Todd Thomson, chief financial officer for Citigroup Inc., was more blunt in a letter to FASB expressing dismay over a preliminary decision to classify airline costs as extraordinary but not his own company's insurance losses.

"If claims payments caused by these events do not qualify as extraordinary, we fail to understand what other events possibly would," Thomson wrote.

Citigroup says it lost between $100 million and $200 million when the attack forced the closing of the New York Stock Exchange and some of its bank branches. Insurance claims and other expenses could total $500 million, the company says.

Those costs could pare Citicorp's earnings, which were expected to exceed analysts' expectations by 2 cents a share for the third quarter, by as much as 14 cents a share. Such losses are anathema to most firms in a corporate culture focused on delivering earnings that meet or beat analysts' expectations.

Most major companies spin their earnings announcements to emphasize positive figures over bottom line weakness. Many firms have embraced "pro forma" earnings, based on hypothetical circumstances. Several have recently been caught manipulating figures, forcing them to restate earnings.

Regulators and accounting experts were concerned that if firms were able to classify expenses as extraordinary, they would use the line as an umbrella to cover all sorts of problems not directly related to the attacks.

Several accounting experts said they could not recall a single event that had been classified as "extraordinary" for a wide range of companies in the past, even disasters like hurricanes.

It's not clear yet how the FASB ruling will affect corporate reporting of financial performance.

Some experts are hopeful that companies will make extensive efforts, using footnotes and discussion and analysis by management, to clearly explain how they were impacted by the attacks.

"Every single company is going to make a good-faith effort to make sure people understand what happened," Lucas said.

Baruch College's Lilien has his doubts about such corporate candor and clarity. This earnings season, he said, will present a challenge to both investors and analysts to pick carefully through the numbers and information companies present and make carefully reasoned judgments about the firms' financial health.

Loads of companies will almost certainly try to dress up their performance with "pro forma" figures purporting to show how well they would've done had it not been for the attacks. But, in the long run, that may highlight the need for back-to-basics accounting clarity, said Robert Colson, editor-in-chief of The CPA Journal.

Such numbers could fuel "more focused demand and a more focused resolve to have there be some type of reconciliation to generally accepted accounting numbers," said Colson, of the New York State Society of Certified Public Accountants. "which, from my perspective, couldn't hurt anything."

• _Material shown_
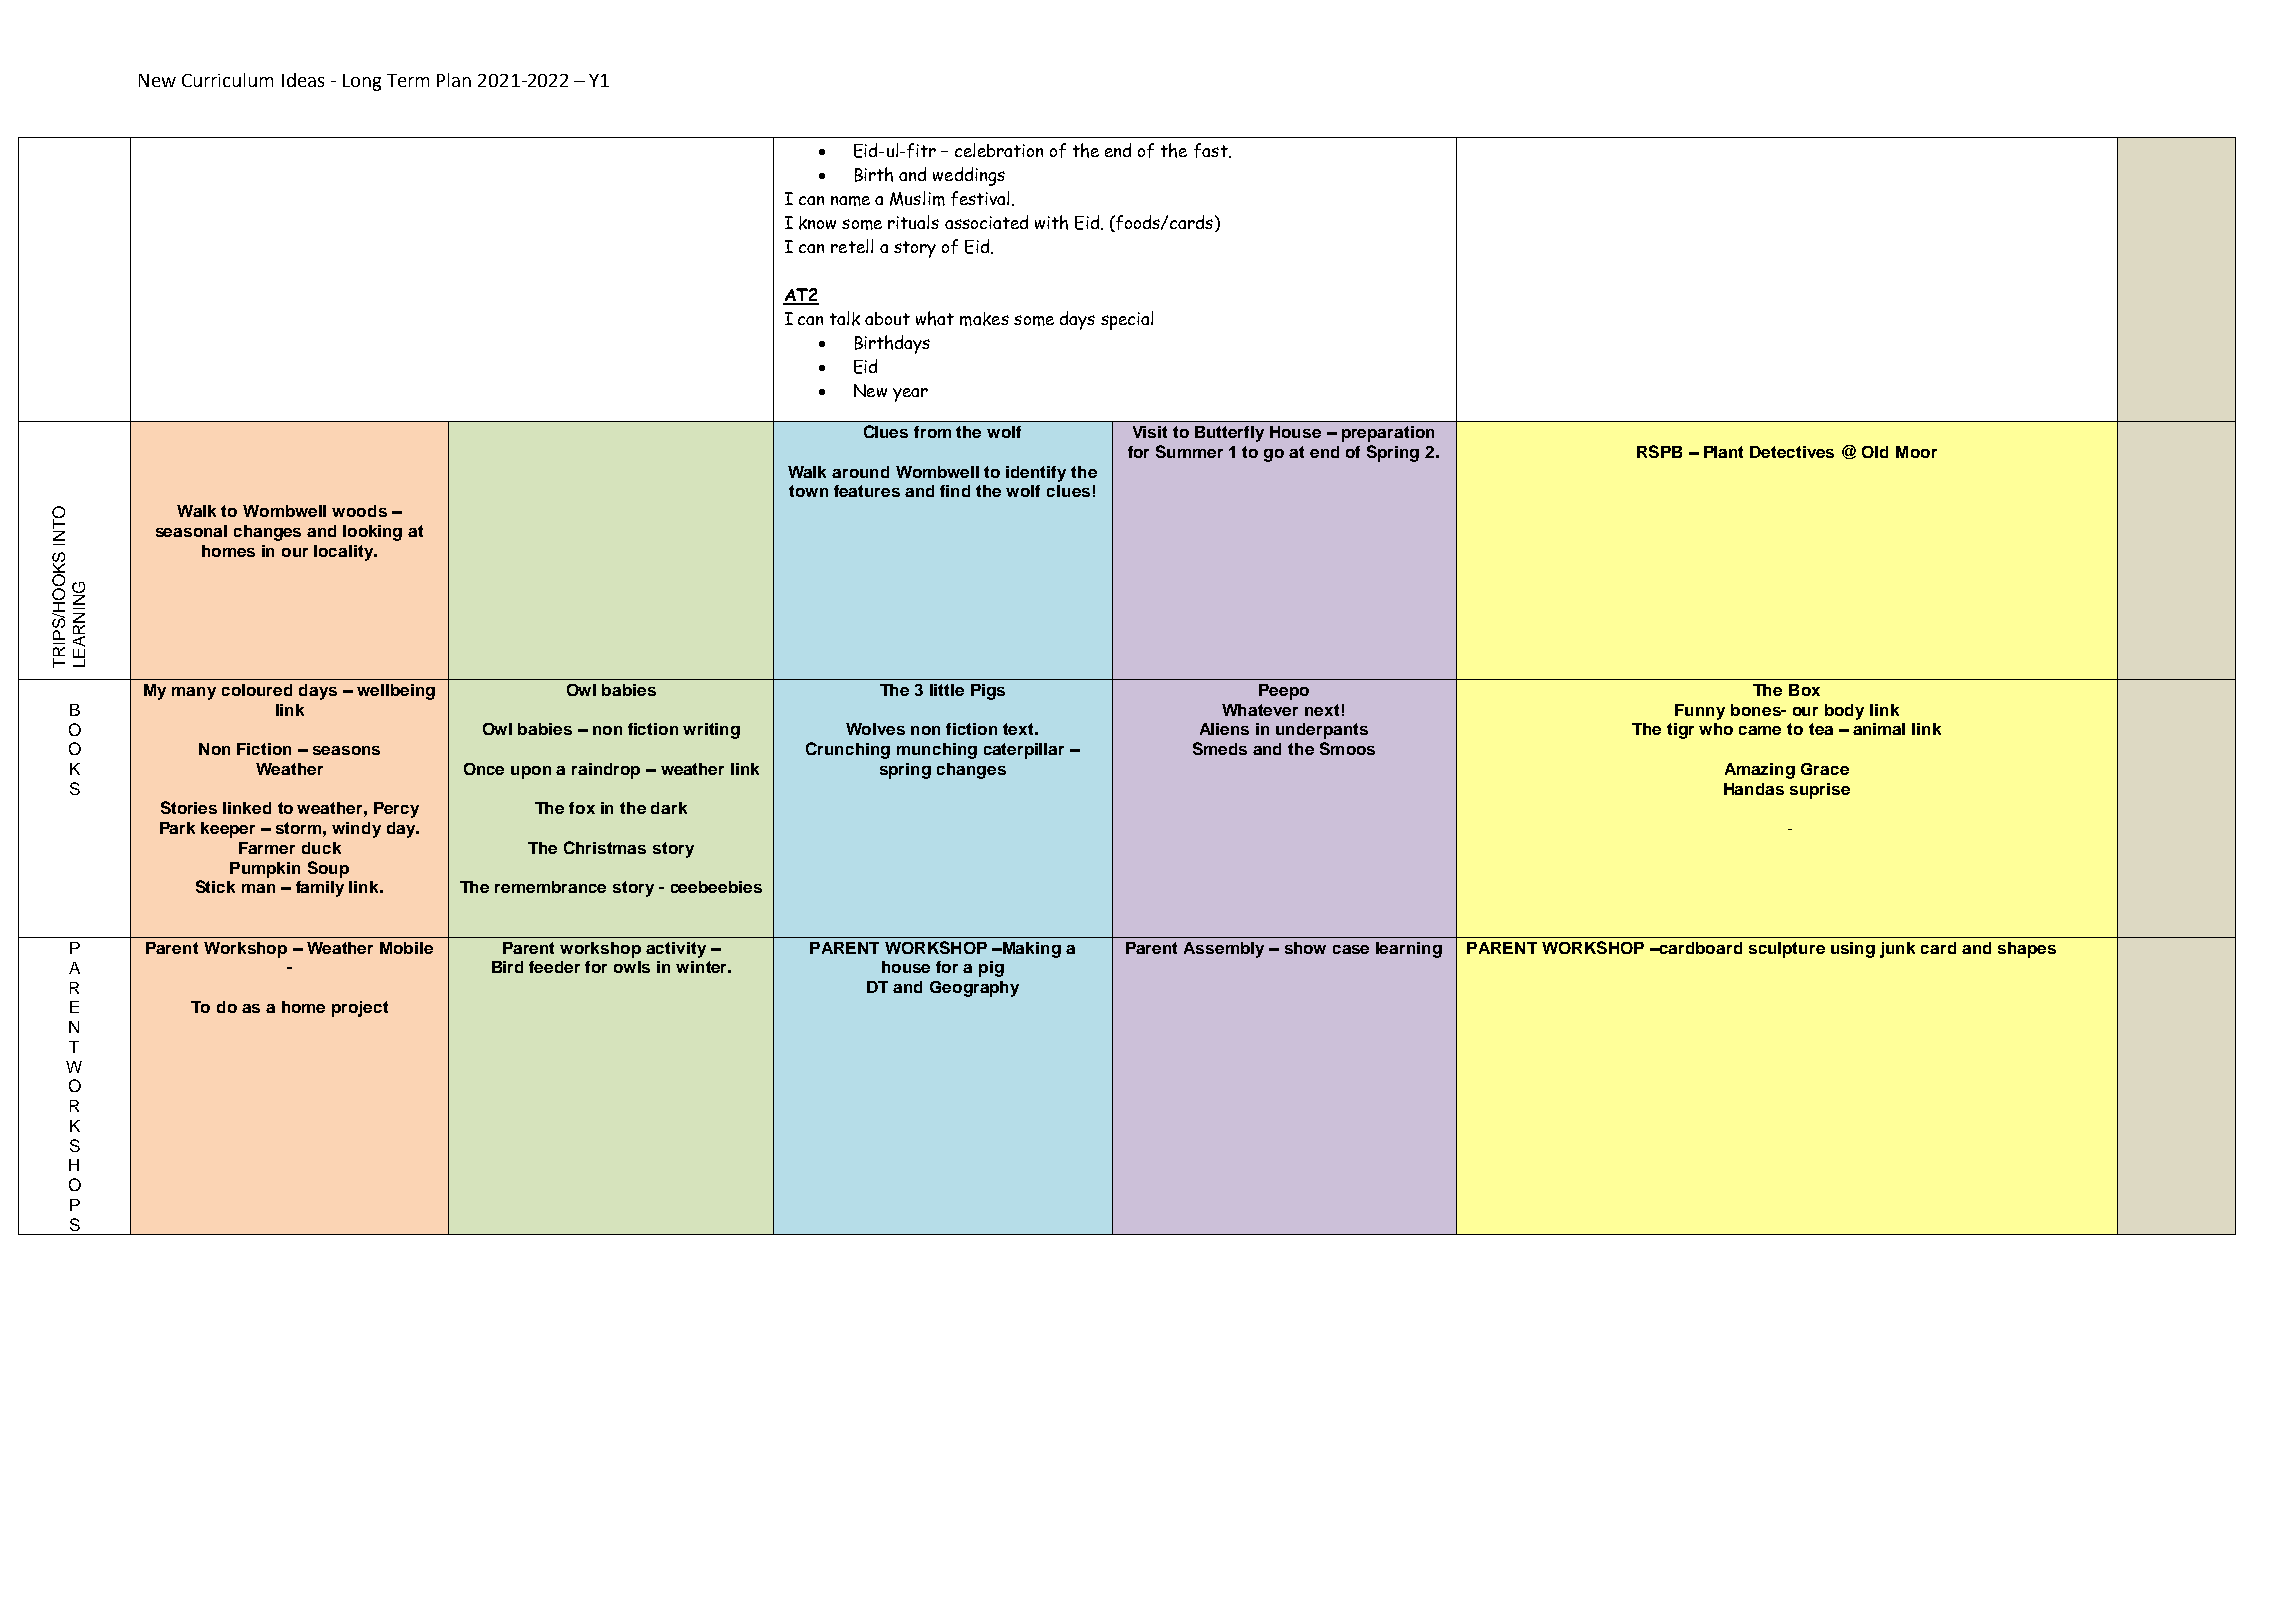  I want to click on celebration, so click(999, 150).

* * *

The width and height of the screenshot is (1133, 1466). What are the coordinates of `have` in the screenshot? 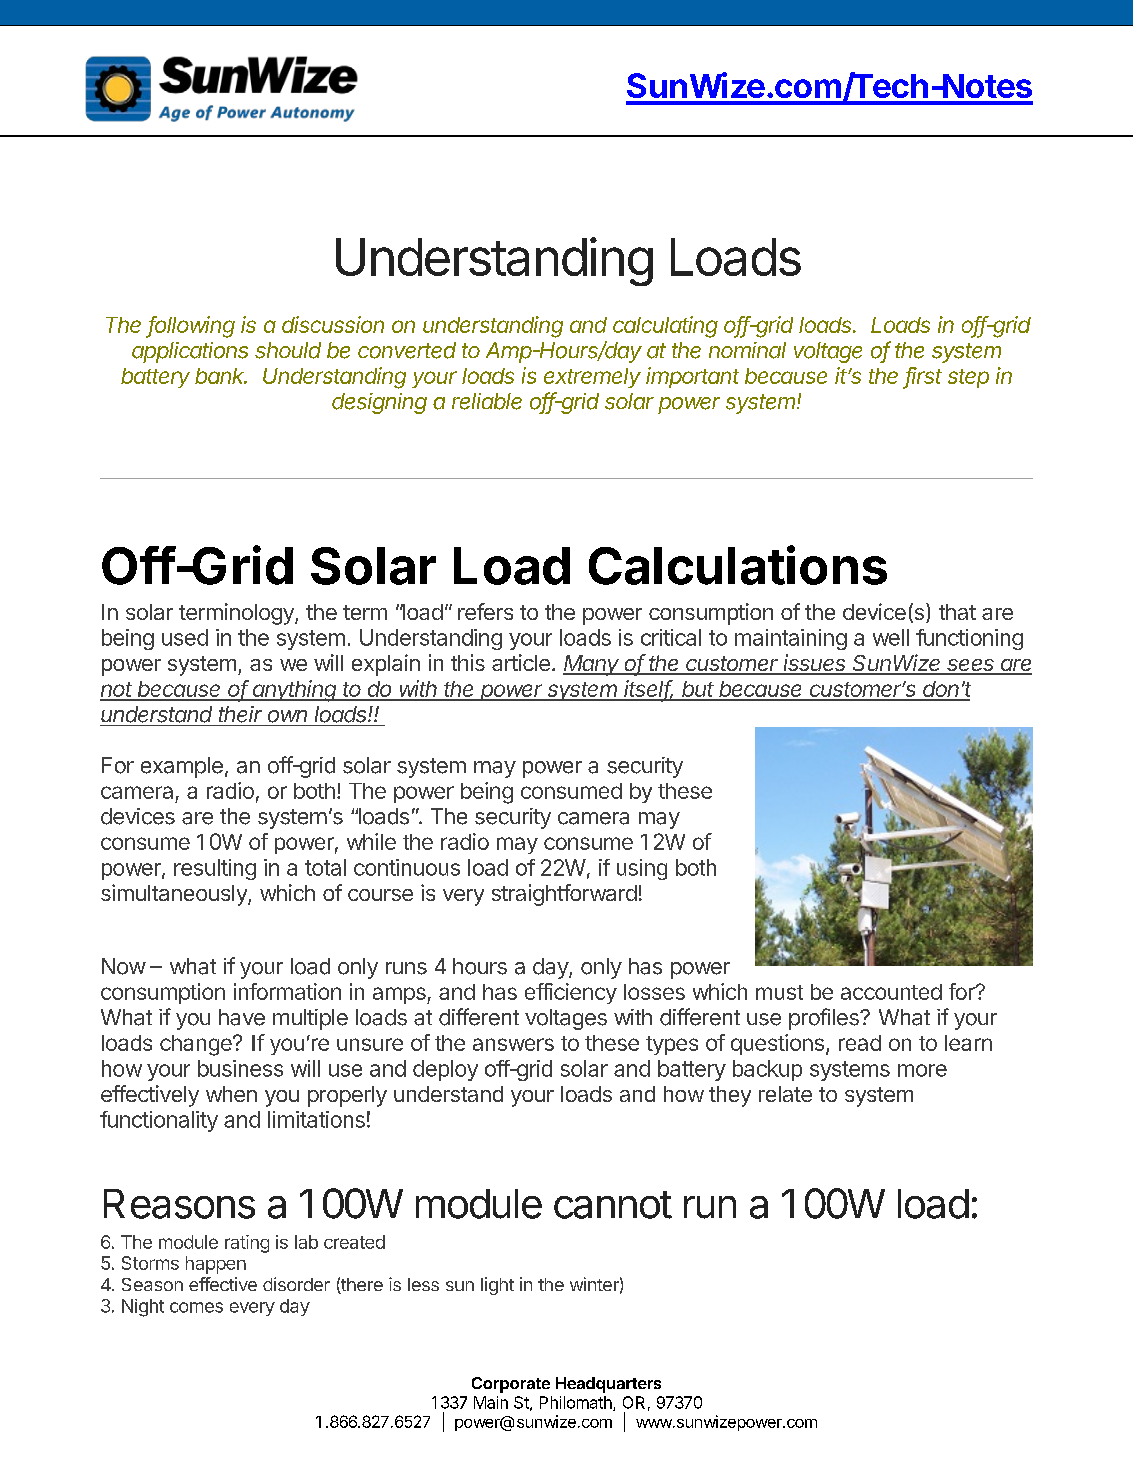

---

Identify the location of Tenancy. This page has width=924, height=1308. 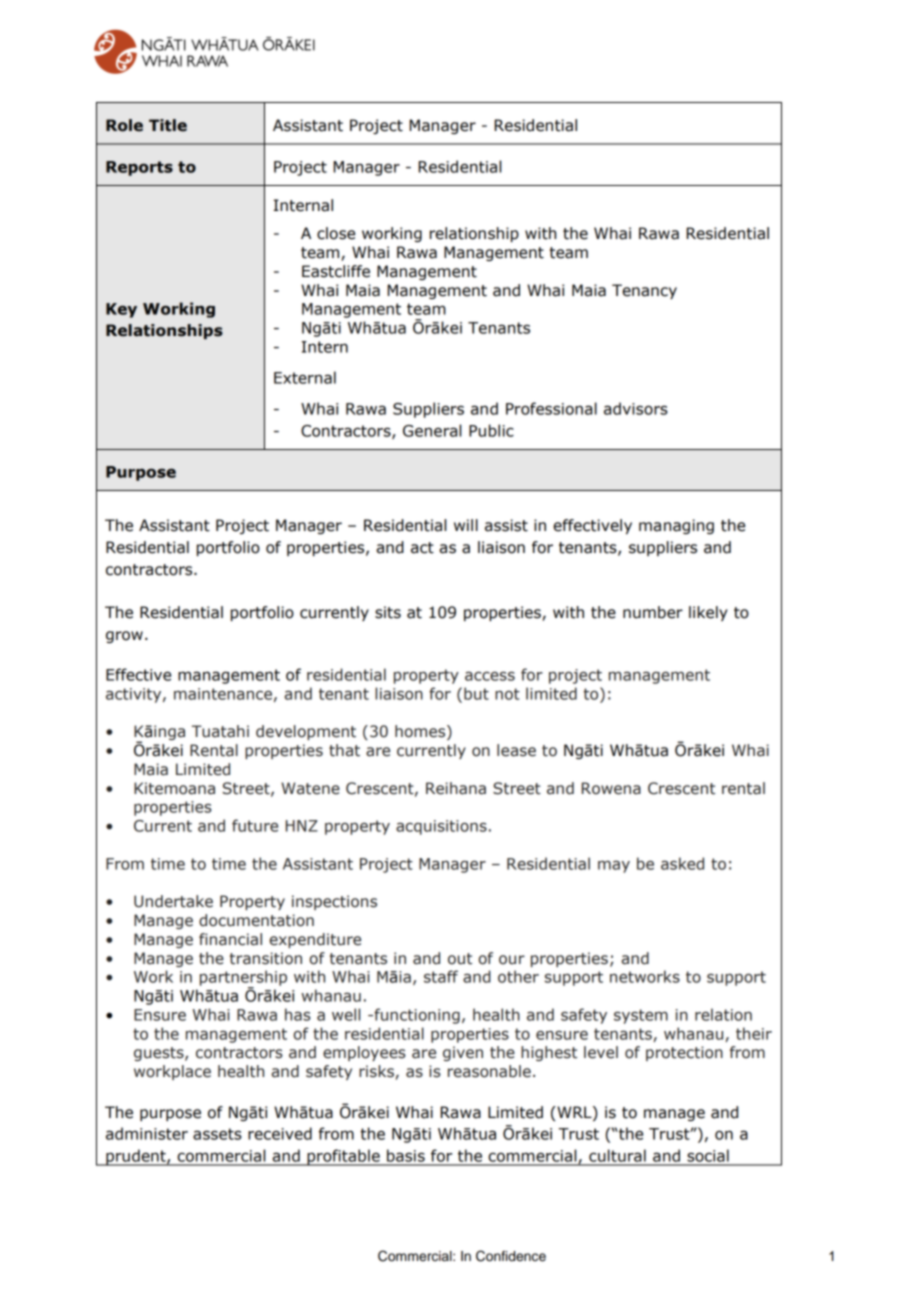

• _Required work_
#1 Can you sum up the passage on extraordinary losses in two sentences?
#2 Could you print the passage on extraordinary losses word for word, starting at "Regulators and accounting" and ending at "to the attacks."?

• _Responses_
#1 Citigroup's chief financial officer objected to FASB's preliminary decision to classify airline costs, but not his company's insurance losses, as extraordinary, while regulators and accounting experts worried that firms would use the category to cover problems not directly tied to the attacks. Some experts hope companies will clearly explain how the attacks affected them, but others doubt it and expect "pro forma" figures that may increase demand for reconciliation to generally accepted accounting numbers.

#2
Regulators and accounting experts were concerned that if firms were able to classify expenses as extraordinary, they would use the line as an umbrella to cover all sorts of problems not directly related to the attacks.